Supplied text:
ASIA AND THE PACIFIC SRI LANKA: EMERGENCY SUMMARY
Sapna (right) and her brother live in a makeshift camp for conflict-displaced people in North-Eastern Province in Sri Lanka. Sapna would like to go to school but feels safer in the camp. “I also want to live,” she said.
CRITICAL ISSUES FOR CHILDREN
The resurgence of conflict in Sri Lanka since April 2006 has severely impacted the well-being and livelihood of children and women, particularly in the North and East of the country. As of September 2007, some 190,000 people remain displaced due to the conflict (excluding another 200,000 tsunami-displaced) and some 100,000 have been resettled. Severe acute malnutrition (SAM) among under-five children in parts of conflict-affected Batticaloa and Jaffna districts is 6 per cent and 6.7 per cent respectively (2007), while the country prevalence is 2.5 per cent (Demographic and Health Survey 2000). Access to potable water and to safe sanitation stands at 79 per cent and 76 per cent respectively, for the entire population. However, in some conflict-affected districts, sanitation coverage is as low as 30 per cent (2007). More than a quarter of a million primary school-aged children are partially and/or completely out of the education system. The resumption of open fighting has increased the risk of underage recruitment by armed groups and other child rights’ violations related to conflict. Displacement and pervasive indiscriminate violence, including claymore attacks, landmines/unexploded ordnance and aerial bombings have resulted in a climate of fear and significant disparity in vulnerable areas.
PLANNED HUMANITARIAN ACTION FOR 2008
UNICEF-assisted humanitarian response is expected to reach 500,000 internally displaced persons (IDPs) affected by the conflict, resettled populations and host communities in the North and East of Sri Lanka.
Health and nutrition: UNICEF will procure and distribute essential emergency drugs and equipment to 90 health centres; facilitate mobile clinic services; provide 387,000 insecticide-treated mosquito nets to same number of households; support 96 therapeutic feeding centres; and train 380 health staff on the treatment of severe malnutrition.

Exercise instructions: Resume the Sri Lanka emergency summary after its last sentence and continue writing it. The listing that comes next is from a separate source.

Input data:
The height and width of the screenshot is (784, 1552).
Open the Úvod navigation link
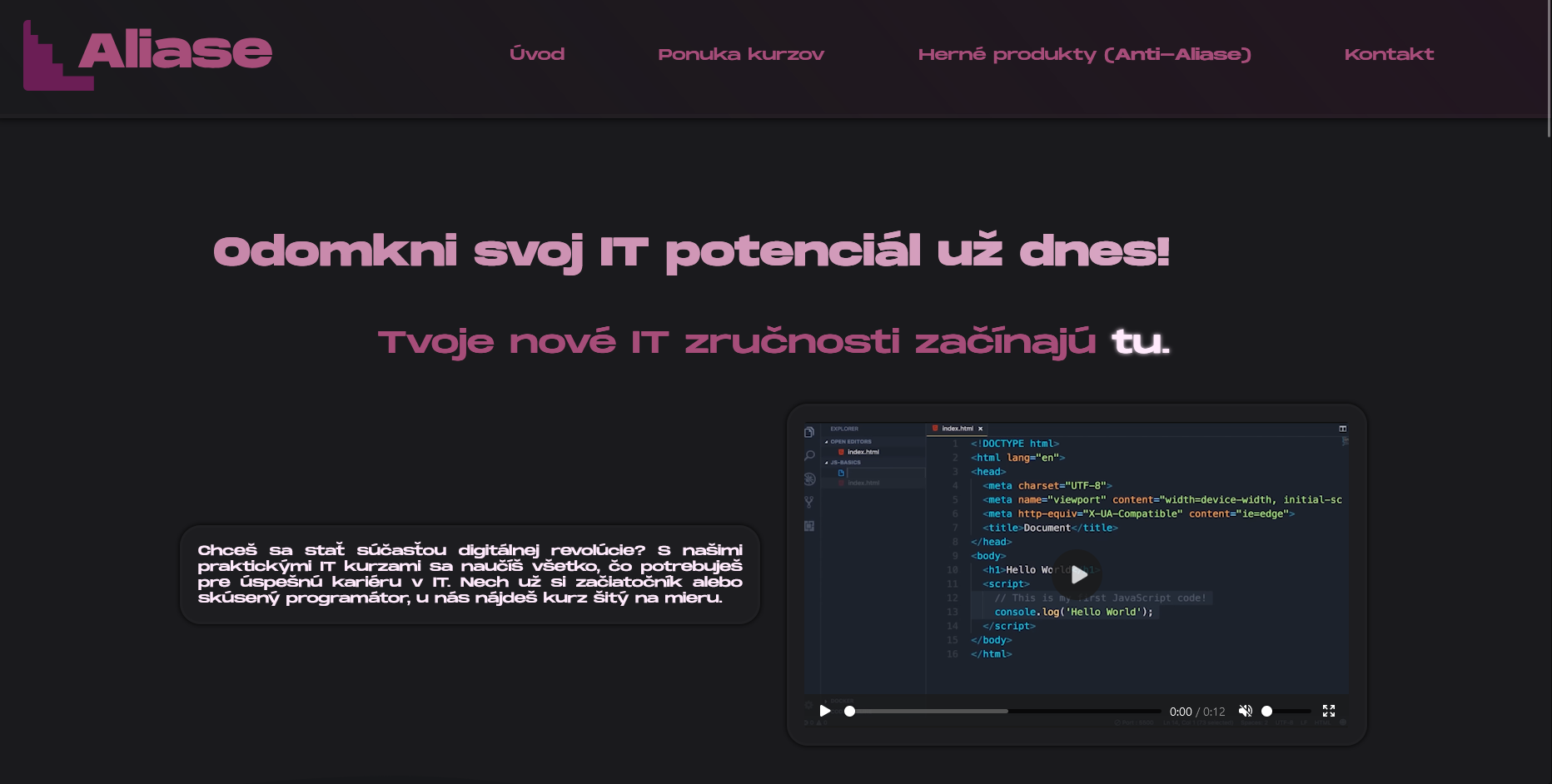[x=537, y=54]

Answer section:
Water, sanitation and hygiene: UNICEF will construct/rehabilitate new and existing infrastructures to provide 150,000 resettled and displaced persons with safe water and sanitation facilities; train community water supply management teams on water and sanitation technical assessments; and promote hygiene awareness programmes in resettled areas and IDP camps.
Education: A total of 200,000 displaced and war-affected children and 2,500 teachers will benefit from basic school materials and recreational kits. UNICEF will train primary school teachers; rehabilitate schools; and construct 50 temporary learning spaces, including water and sanitation facilities, to provide 7,500 children with continued access to a safe learning environment.
Child protection: UNICEF will support up to 1,500 children released by armed groups with care and reintegration activities; work with partners to support communities develop local responses to protection, including registration of separated children and tracing and reunification of children with their families; strengthen the response to grave violations of child rights, including through an enhanced monitoring mechanism in line with UN Security Council Resolution 1612; provide psychosocial and mine-risk education programmes to some 250,000 children and their families who have been directly affected by the conflict.
|Summary of UNICEF financial needs for 2008|
|Health and nutrition||2,500,000|
|Water, sanitation and hygiene||2,000,000|
* The total includes a maximum recovery rate of 7 per cent. The actual recovery rate on contributions will be calculated in accordance with UNICEF Executive Board Decision 2006/7 dated 9 June 2006.